→ **Work instructions**
Scan the records below and copy every line that contains the string "Steve".

→ **Information**
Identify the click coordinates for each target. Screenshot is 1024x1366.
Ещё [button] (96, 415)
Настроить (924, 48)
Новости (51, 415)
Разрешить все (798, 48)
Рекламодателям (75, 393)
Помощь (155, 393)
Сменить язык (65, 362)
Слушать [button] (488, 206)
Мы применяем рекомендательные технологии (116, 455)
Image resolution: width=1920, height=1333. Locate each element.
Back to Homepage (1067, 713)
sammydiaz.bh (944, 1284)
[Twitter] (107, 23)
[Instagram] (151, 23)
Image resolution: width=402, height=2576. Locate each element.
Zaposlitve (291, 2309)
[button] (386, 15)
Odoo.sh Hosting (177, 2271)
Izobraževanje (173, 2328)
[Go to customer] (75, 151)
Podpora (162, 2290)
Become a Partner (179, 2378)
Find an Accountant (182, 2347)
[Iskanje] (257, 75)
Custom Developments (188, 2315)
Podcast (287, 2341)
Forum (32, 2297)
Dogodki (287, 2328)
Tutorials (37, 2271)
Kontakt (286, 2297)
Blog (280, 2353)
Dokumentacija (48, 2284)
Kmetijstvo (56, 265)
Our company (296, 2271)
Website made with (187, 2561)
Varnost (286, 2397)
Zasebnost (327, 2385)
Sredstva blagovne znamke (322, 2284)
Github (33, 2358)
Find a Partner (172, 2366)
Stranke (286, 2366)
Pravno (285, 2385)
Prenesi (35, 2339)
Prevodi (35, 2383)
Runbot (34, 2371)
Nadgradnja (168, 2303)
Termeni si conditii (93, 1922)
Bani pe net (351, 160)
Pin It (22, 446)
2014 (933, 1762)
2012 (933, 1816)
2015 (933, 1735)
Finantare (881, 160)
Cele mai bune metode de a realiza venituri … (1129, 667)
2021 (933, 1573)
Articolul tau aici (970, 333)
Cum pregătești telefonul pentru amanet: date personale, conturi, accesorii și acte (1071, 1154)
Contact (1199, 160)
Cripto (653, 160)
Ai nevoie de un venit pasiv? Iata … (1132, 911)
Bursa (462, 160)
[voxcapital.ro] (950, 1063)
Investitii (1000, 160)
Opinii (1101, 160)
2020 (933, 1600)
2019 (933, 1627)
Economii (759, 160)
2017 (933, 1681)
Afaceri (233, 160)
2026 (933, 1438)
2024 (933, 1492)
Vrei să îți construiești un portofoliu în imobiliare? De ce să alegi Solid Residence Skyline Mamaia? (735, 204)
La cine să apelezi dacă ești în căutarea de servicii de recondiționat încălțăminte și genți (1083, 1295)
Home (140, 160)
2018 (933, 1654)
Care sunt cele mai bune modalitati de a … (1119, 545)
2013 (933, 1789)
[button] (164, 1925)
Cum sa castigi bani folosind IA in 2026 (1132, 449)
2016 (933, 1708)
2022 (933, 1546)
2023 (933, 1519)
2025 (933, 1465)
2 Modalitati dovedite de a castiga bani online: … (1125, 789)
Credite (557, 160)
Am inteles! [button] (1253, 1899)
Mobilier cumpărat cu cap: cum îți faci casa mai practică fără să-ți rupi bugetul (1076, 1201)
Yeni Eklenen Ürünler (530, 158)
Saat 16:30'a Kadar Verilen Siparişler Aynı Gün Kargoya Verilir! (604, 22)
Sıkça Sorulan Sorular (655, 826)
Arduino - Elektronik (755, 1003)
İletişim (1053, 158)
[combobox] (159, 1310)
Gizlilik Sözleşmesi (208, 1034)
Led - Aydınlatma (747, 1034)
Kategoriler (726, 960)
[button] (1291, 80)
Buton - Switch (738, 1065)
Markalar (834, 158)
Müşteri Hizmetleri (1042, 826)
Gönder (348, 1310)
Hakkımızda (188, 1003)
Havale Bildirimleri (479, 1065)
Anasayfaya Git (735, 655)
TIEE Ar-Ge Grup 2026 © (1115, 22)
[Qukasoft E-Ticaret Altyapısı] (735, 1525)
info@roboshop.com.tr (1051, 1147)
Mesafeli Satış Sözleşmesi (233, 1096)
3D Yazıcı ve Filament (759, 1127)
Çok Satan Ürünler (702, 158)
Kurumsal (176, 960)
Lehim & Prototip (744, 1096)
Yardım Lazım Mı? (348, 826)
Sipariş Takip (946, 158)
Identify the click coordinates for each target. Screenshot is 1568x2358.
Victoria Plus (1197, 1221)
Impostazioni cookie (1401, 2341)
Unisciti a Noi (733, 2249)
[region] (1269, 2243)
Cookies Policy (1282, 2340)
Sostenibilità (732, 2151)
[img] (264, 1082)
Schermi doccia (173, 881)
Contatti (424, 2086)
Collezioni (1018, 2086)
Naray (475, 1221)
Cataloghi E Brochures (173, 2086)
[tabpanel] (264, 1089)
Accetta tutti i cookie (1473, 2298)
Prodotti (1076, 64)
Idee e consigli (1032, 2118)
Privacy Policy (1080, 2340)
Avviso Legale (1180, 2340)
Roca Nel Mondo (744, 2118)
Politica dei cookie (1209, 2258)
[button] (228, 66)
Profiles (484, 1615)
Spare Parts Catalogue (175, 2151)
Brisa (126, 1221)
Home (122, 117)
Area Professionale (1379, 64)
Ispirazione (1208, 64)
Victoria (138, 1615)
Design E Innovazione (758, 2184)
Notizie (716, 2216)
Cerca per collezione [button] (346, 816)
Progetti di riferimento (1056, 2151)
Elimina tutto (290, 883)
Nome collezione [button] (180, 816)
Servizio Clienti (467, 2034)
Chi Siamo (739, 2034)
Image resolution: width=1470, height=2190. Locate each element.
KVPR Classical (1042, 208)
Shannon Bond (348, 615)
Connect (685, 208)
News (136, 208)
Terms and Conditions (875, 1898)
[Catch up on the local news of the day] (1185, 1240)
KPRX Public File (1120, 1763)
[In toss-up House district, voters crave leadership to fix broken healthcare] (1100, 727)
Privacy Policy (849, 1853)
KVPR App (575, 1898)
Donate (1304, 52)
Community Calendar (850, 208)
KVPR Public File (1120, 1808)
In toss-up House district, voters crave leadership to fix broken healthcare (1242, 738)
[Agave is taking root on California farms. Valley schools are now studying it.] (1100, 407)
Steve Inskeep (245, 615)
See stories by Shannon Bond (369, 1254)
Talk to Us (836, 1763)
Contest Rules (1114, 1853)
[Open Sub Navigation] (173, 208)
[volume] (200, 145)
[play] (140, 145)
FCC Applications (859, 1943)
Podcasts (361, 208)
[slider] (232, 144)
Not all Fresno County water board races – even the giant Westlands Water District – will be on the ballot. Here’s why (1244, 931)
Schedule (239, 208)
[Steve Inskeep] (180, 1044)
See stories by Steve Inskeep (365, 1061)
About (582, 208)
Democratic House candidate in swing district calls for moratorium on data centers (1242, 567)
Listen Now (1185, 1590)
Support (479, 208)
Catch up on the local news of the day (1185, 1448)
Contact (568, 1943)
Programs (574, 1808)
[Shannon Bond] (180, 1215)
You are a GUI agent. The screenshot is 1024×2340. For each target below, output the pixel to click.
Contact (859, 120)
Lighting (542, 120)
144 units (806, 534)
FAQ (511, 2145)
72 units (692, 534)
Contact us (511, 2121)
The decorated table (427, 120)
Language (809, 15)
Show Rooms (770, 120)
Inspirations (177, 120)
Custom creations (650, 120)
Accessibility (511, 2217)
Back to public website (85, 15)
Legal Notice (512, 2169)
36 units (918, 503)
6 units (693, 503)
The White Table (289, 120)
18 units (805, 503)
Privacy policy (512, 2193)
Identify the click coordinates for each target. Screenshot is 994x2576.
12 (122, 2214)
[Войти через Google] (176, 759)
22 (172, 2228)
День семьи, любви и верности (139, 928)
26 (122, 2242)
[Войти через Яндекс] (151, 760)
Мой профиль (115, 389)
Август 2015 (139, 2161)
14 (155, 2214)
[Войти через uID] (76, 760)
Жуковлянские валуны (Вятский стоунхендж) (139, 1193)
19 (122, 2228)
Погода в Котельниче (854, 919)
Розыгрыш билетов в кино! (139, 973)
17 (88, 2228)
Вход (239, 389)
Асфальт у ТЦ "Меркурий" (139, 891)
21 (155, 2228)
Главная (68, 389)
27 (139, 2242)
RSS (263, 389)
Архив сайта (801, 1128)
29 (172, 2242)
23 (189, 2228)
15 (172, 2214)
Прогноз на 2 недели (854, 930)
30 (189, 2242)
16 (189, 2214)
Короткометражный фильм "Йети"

→ **Output for this exercise**
Steve Inskeep (245, 615)
[Steve Inskeep] (180, 1044)
See stories by Steve Inskeep (365, 1061)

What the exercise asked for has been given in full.